Two Days On A Train

by Bob Hazlett

“Mom, I’ve got to go,” I said, gently trying to break her embrace.

She was crying. She didn’t want me to leave, but she didn’t want to hold me back either. My three younger brothers, along with Dad were there too. Dad stood quietly, a tear in his eye, but proud. The brothers were secretly glad to see me go. One more out of our small house would give them more room.

Looking west, railroad track stretched to the horizon and the sky, black with storm clouds, foretold tornados or a brutal hail storm. No time to linger, I thought. The conductor agreed. He walked the platform, hustling everyone with a bellicose “All Aboard!”.

Grabbing my bag, I jumped onto the passenger car’s step, suddenly shuddering with the feeling I forgot something. It couldn’t be. The instructions said to bring nothing. A book for the train ride, a bible and journal, and food were the sum of it.

I found a seat and took one last look at my family, waving, framed by endless wheat fields and storm clouds. The train lurched forward then began to pick up speed; taking me east into the morning sun, and a new life.

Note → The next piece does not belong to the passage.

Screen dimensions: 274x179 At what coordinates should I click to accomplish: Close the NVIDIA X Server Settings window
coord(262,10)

I felt a combination of fear and exhilaration. The first time away from home and as I calculated, ‘away’ meant thirteen hundred and fifty miles. Over the past few days, I used our family atlas, a ruler, and the railroad timetable to measure travel distance. An average speed of fifty miles per hour, produced a travel time of about twenty-seven hours. For sure this would be a full two days of travel just to get to my starting point. Wow!

The conductor did his thing. His eyebrows arched as he punched my ticket. “You’re with us for a long trip, and a couple of train changes,” he said with a grin.

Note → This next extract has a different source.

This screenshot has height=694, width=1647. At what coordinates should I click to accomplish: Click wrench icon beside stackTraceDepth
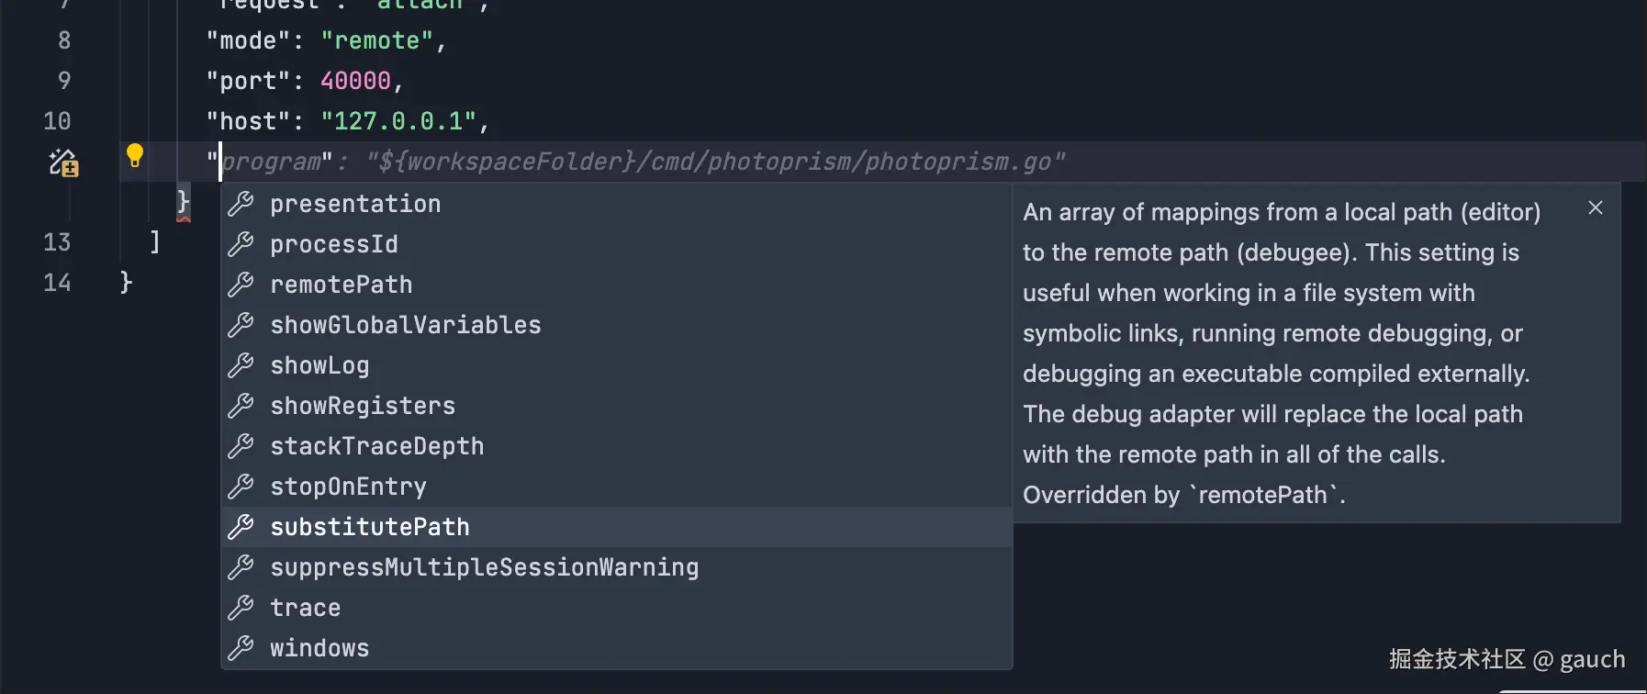tap(241, 446)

“Where you headed?” asked the elderly gentleman sitting across the aisle.

“New York … and you?”

“Indianapolis. I’m going to attend a new auto race they’re starting this year. It’s called the Indianapolis 500”. “Five hundred miles on a closed track,” he continued. “What awaits you in the Melting Pot?”

“College,” I replied, trying to comprehend five hundred miles on a closed track.

“I just read about a big fire in a clothing factory there this past March. Killed a hundred and forty-six workers.”, he said. “I don’t think I want to go there.”

We slipped into silence.

As hours passed, I alternated between the window and reading a book about the Battle of Allia River. In that battle in 390 BC, the Gauls defeat the Romans, then sacked the city of Rome. I love military history, but the changing landscape kept drawing me to the window. Short conversations with my neighbor punctuated the long day. Like a passing breeze, the sensation of forgetting something, periodically passed over me.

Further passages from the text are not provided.